**INPUT MATERIAL:**

--- Begin ---

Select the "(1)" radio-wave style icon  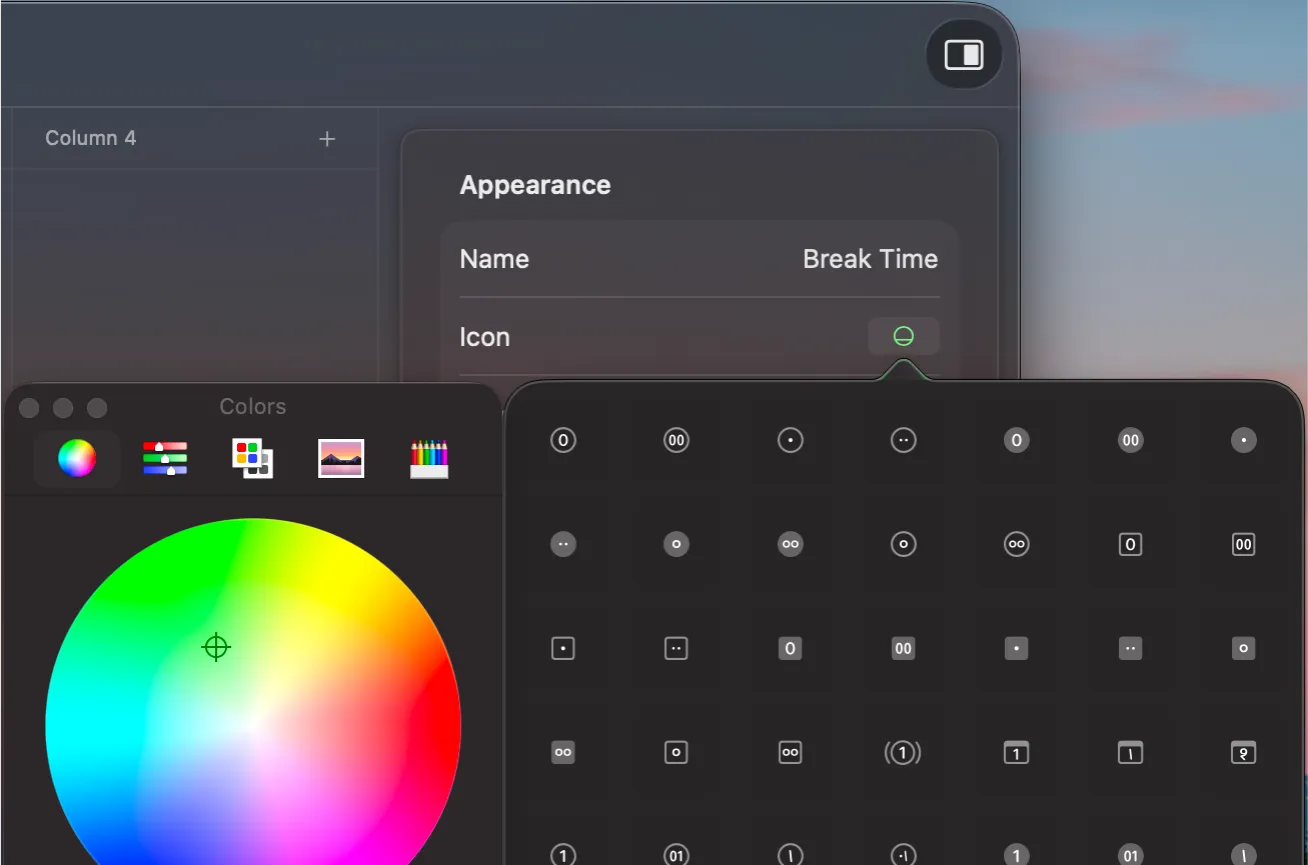click(x=903, y=753)
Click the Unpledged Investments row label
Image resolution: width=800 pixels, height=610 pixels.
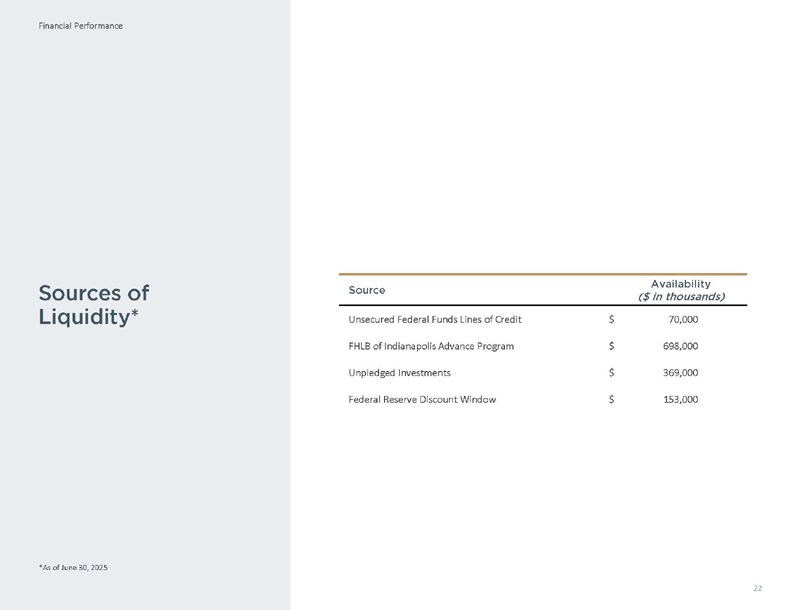pos(399,373)
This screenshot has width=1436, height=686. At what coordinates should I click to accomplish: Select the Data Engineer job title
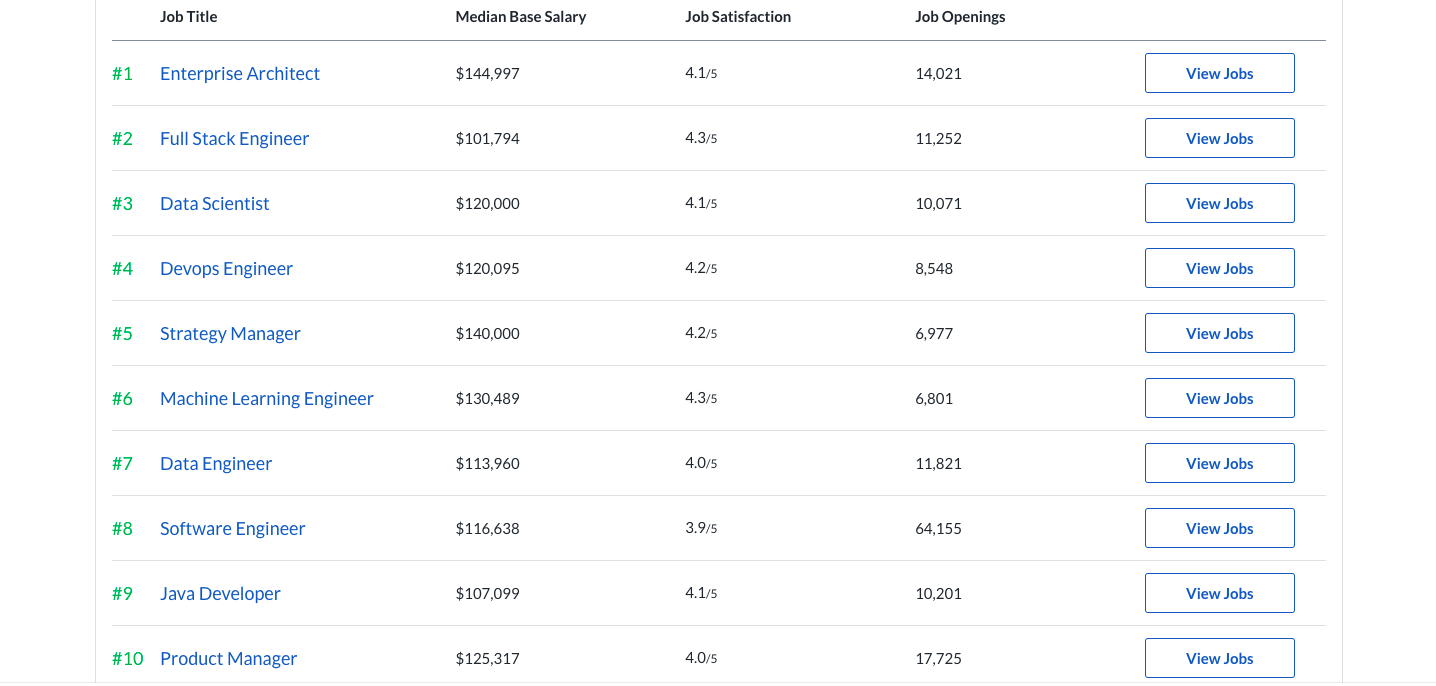[x=216, y=464]
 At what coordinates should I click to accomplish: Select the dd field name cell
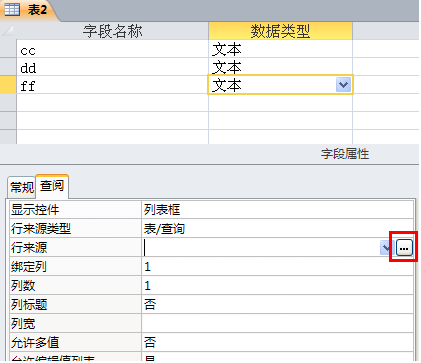click(x=112, y=67)
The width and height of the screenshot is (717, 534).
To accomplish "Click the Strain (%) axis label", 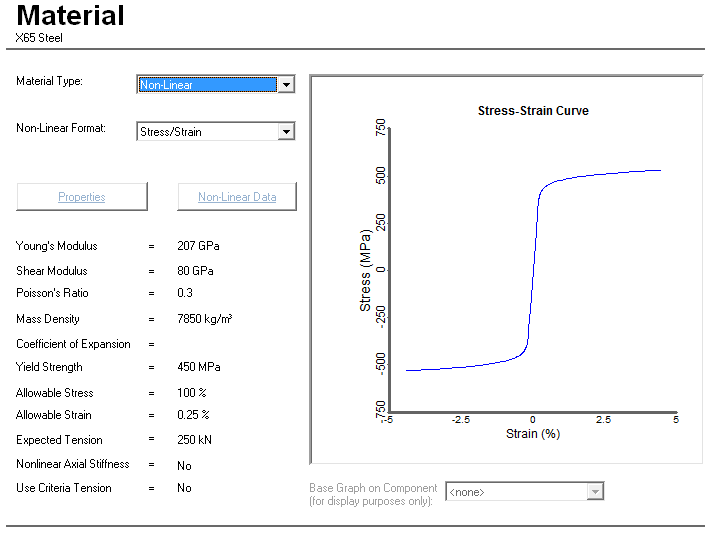I will [532, 434].
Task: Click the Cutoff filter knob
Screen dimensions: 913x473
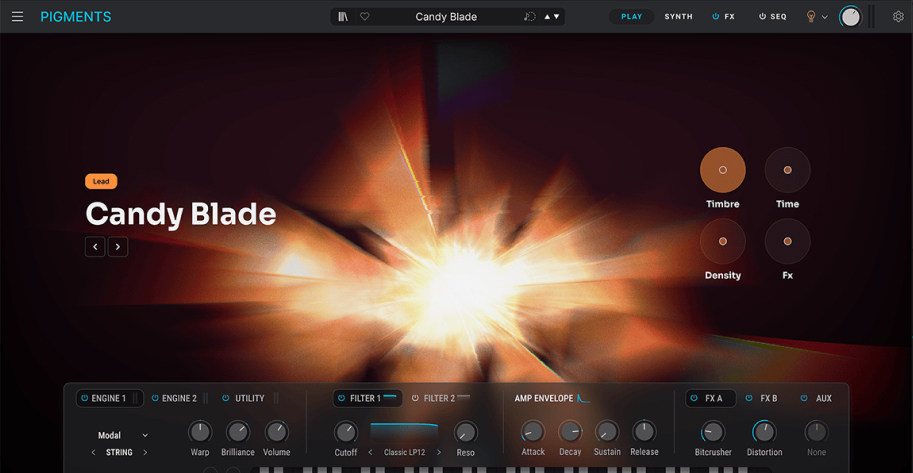Action: 345,432
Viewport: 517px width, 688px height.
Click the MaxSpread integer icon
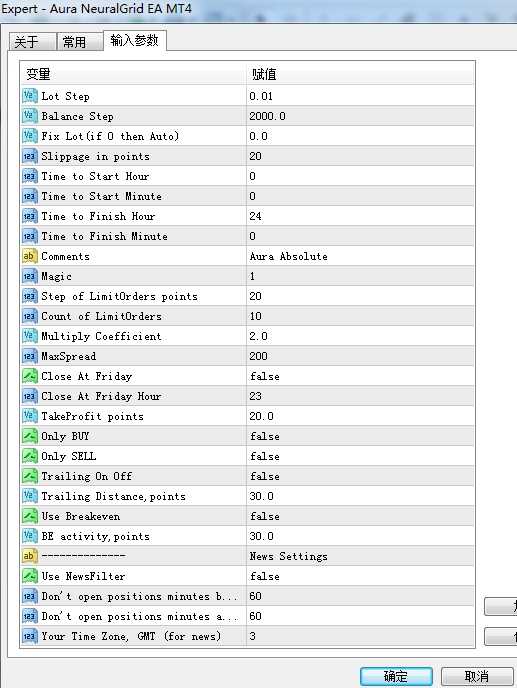click(x=29, y=356)
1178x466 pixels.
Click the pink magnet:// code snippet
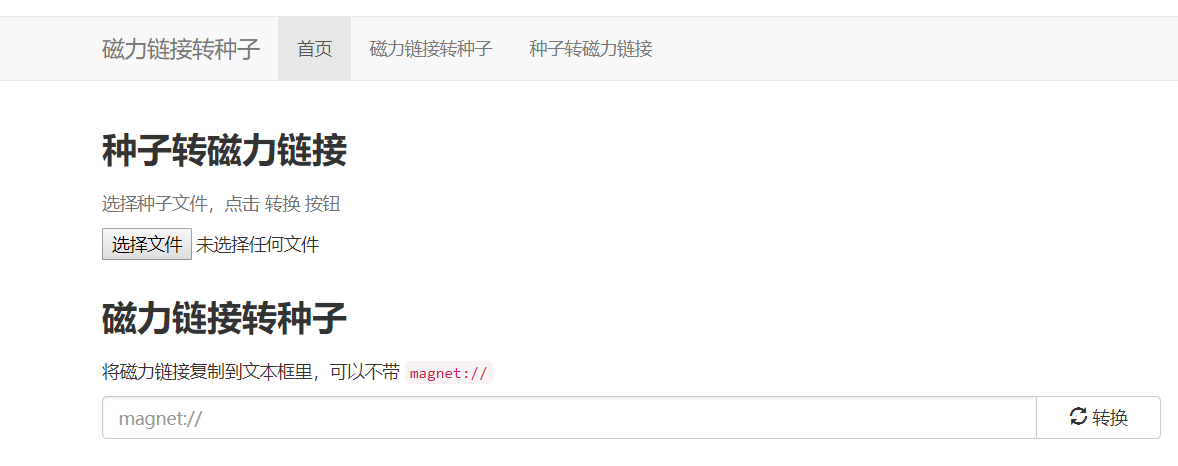449,374
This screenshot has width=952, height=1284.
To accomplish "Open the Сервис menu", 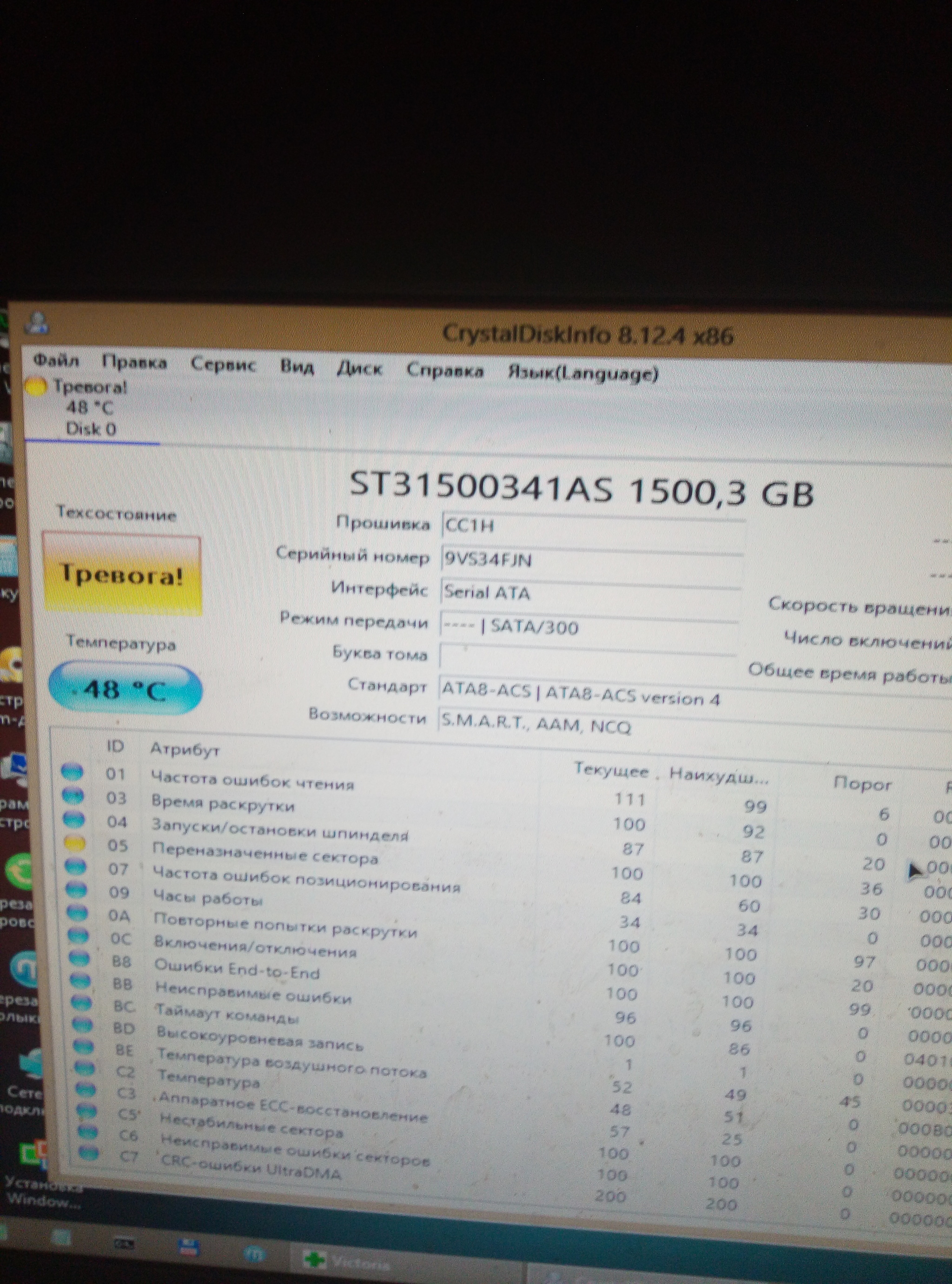I will click(223, 365).
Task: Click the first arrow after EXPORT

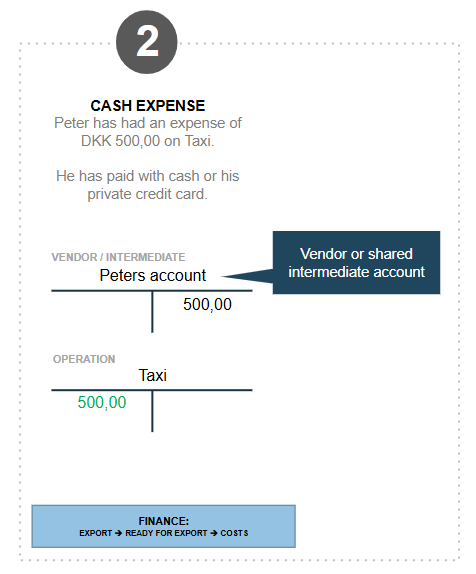Action: [x=118, y=533]
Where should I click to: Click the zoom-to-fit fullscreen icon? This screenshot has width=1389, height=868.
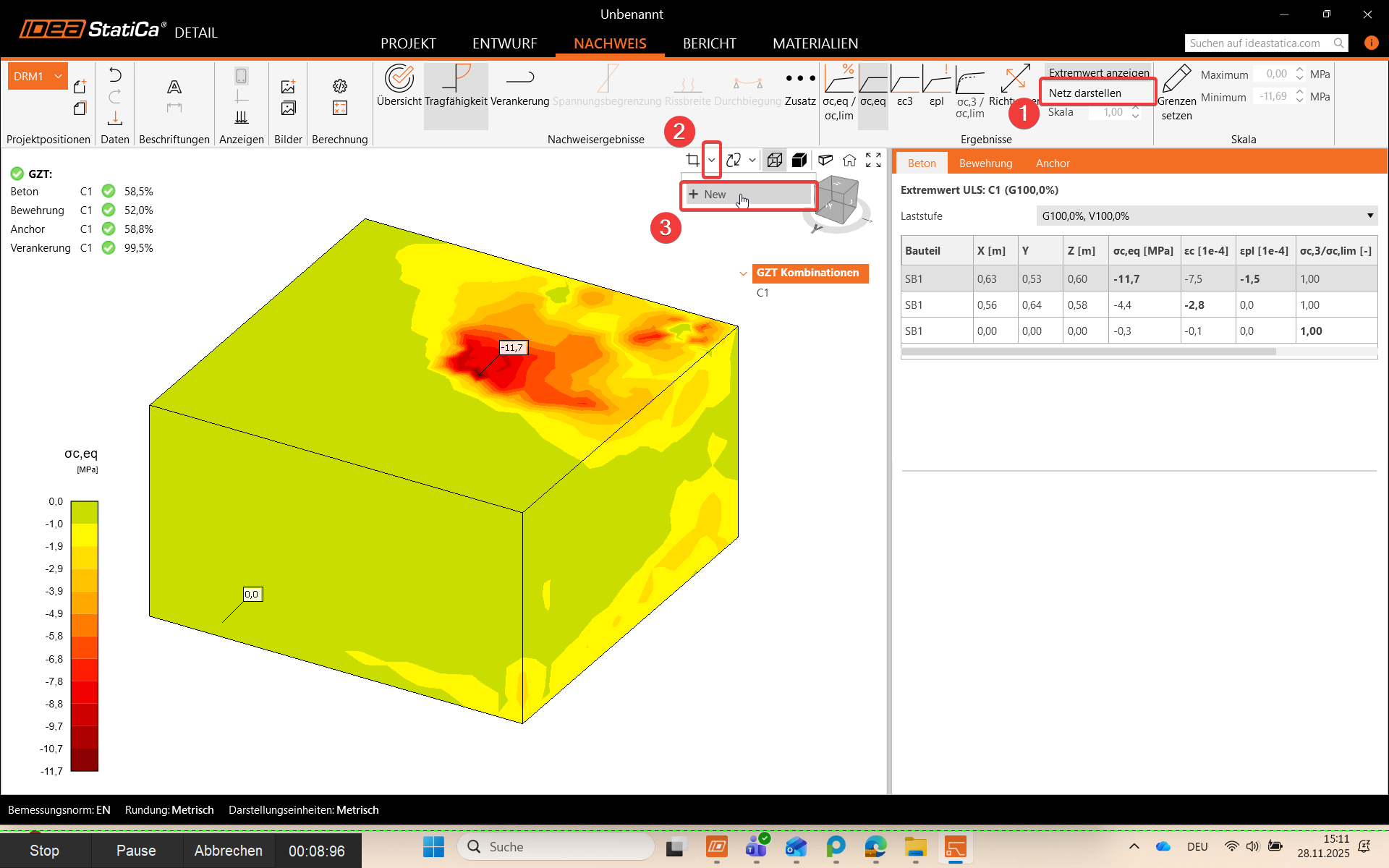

--- End ---

**TASK REQUIREMENTS:** Return every line of the rows above that contains the string "This", where case counts.

**TASK SOLUTION:**
This screenshot has width=1436, height=686. At what coordinates should I click to accomplish: Select the Data Engineer job title
This screenshot has width=952, height=1284.
Where should I click to: Click the zoom-to-fit fullscreen icon? This screenshot has width=1389, height=868.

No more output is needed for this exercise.